Some of the post might help painters, too, who are down the road a bit in skill, and just need to remind themselves.
'Truly finished.' Ultimately, like I said…you're done when you're dead! LOL!
Can I second that? Wait…ADs are PEOPLE?!
no way…
Greg, love your comment about “information”. Concept art taught me a very valuable lesson. To be a really efficient and productive concept artist – you have to perfect the concept of “the least amount of marks for the maximum amount of information.” I think this same thinking is vital for the artist that doesn't want to full render every detail to death. Learning when is enough information will help you learn to identify when it is “finished”.
Great post, and thanks for sharing!
Thank you Greg this is very helpful…along with the other 10 things topics.
Thanks Greg, it is a question every artist has to figure out and yes, too many “instructors” dismiss that very important question as silly. Learning when to quit before you ” kill ” a painting is an experience skill not easily explained. You defined it very well .

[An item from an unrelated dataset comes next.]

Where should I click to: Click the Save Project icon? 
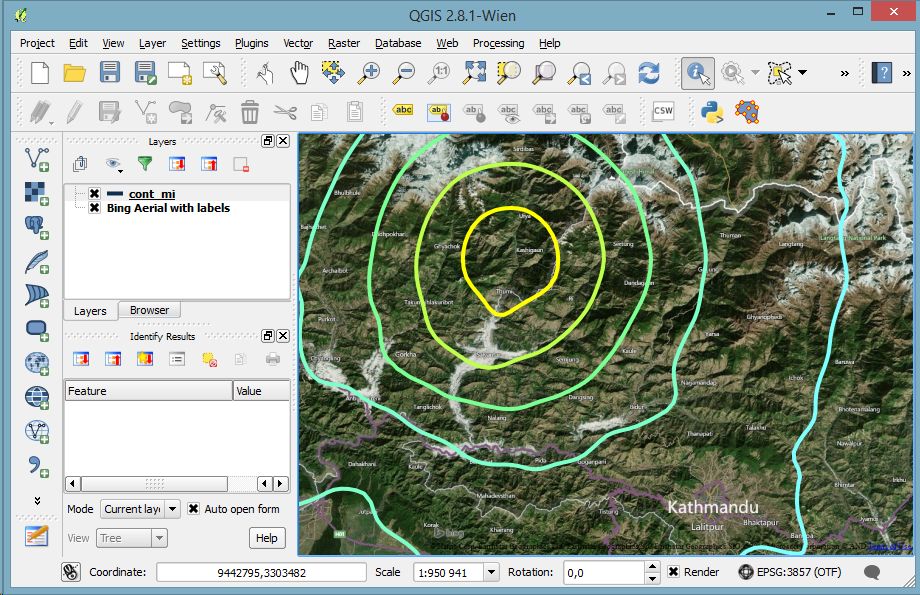(x=110, y=73)
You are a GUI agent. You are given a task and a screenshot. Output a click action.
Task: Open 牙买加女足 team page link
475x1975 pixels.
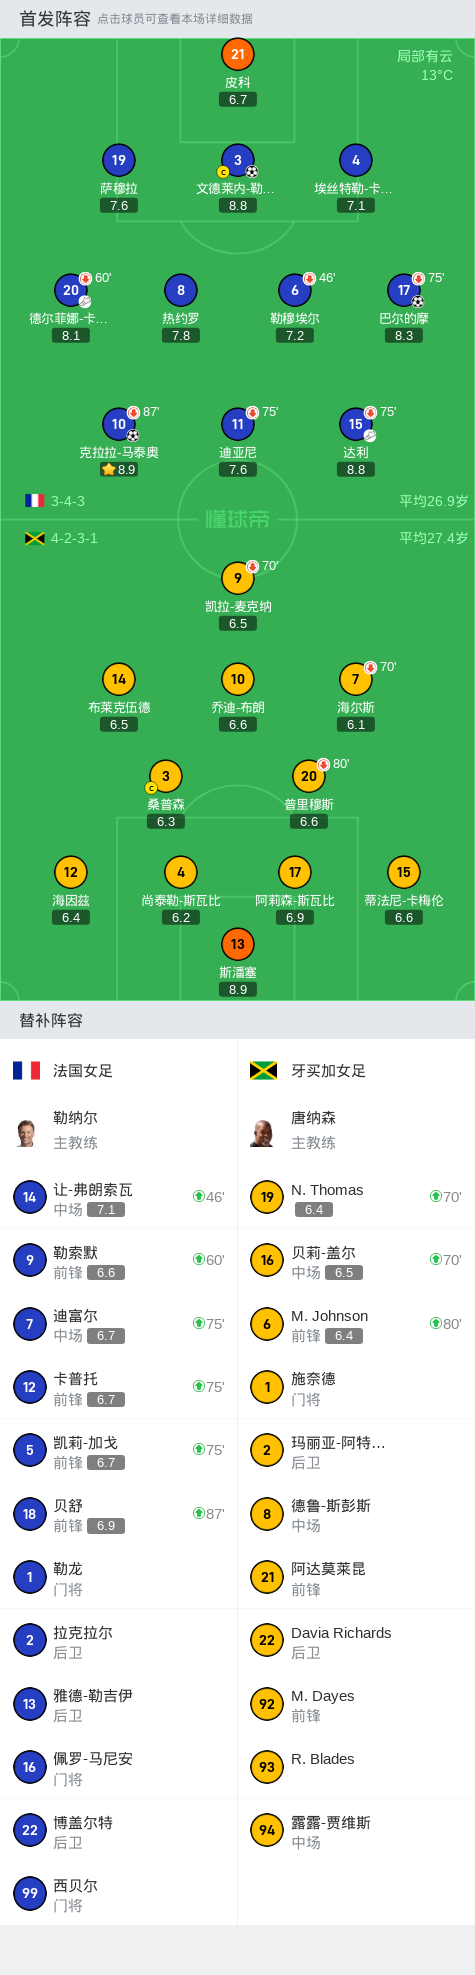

Great post, and great help, even in comics I have the same probem, when a panel or a page is really finished? You answered perfectly with ” If the story isn’t there, even the enigmatic questions, then you’re not finished.”. Thanks
it's fascinating how captivating the rough and unfinished work can be. I'm always over working things and find it difficult to stop. Great advice and inspiration, thank you.
lies.
Great post Greg. I often think artists(and I have done this myself) over-finish things. Lots of times it can be clients that want a “finished” look or, even someone seeing it in some Sci Fi con artshow does not “get” why that face is half done, “Is this a Work in Progress”. And right on about picking the DAY to finish it. That's it. Do or die it's DONE. End of story. Move on!!!!
Well said! Awesome advice. I'd wish I had this advice back when I first started painting.
I swore the oath!
Thank you Greg for another helpful post. A picture is done when you've said what you want to say with it. The more you leave out the stronger that statement is.